The episode originally aired on UPN on October 28, 1998.

==Plot==
A probe launched by the Federation starship Voyager is spotted by a Malon freighter. To prevent the Malons capturing the probe, Captain Janeway sends the probe into the atmosphere of a gas giant planet; the Malon freighter chases the probe into the giant and is crushed by its atmospheric pressure. Because of the value of the resources it has collected, the Voyager crew attempts to come up with solutions to recover the probe. Lt. Tom Paris presents the designs for a specialized shuttlecraft, the Delta Flyer, that he has been designing over the past few months that would be able to withstand the gas giant's atmosphere. The rest of the crew help to finalize the schematics. Chief Engineer B'Elanna Torres submits designs for the hull and propulsion systems, but seems uninterested in the project, and distant from Paris despite their ongoing romantic relationship. Even talking with Morale Officer Neelix and enjoying her favorite comfort food, banana pancakes, does not cheer her up.
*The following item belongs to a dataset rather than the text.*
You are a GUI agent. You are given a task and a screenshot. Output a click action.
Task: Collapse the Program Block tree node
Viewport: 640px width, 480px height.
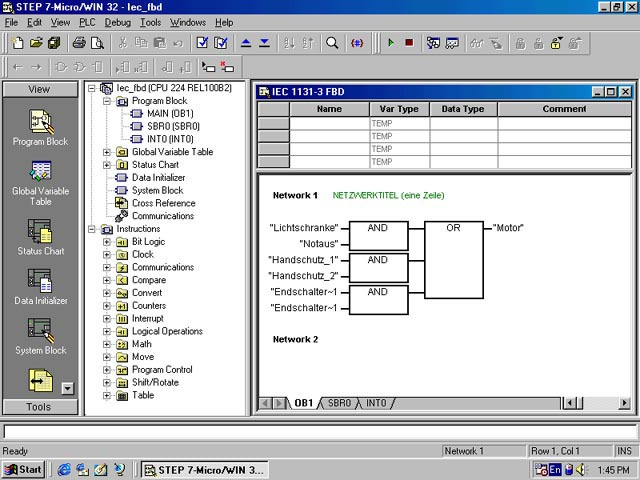click(107, 101)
Efforts to build the Delta Flyer are boosted as it now becomes a race to recover the probe: the Malons want the probe as recompense for the loss of their freighter. As it nears completion, a structural flaw is discovered. Torres offers to test it via the holodeck, but purposely turns off the safety controls. The simulation shakes the virtual Delta Flyer and Torres is injured and knocked out from the test. While she is recovering, The Doctor diagnoses Torres with clinical depression. Captain Janeway discovers that Torres has been using the holodeck without safety protocols several times of late, and takes her off duty.

Torres' friend, First Officer Chakotay, attempts to learn more from her, taking her to the holodeck to revisit one of her programs that simulates the deaths of several of their Maquis friends. Torres explains that since she learned (via the recent personal information they got from the Alpha Quadrant) that many of their Maquis allies have been killed by the Cardassians and their new allies, the Dominion, she has been unable to cope with the trauma short of putting herself in near-suicidal danger. Chakotay promises that he and the crew will help her.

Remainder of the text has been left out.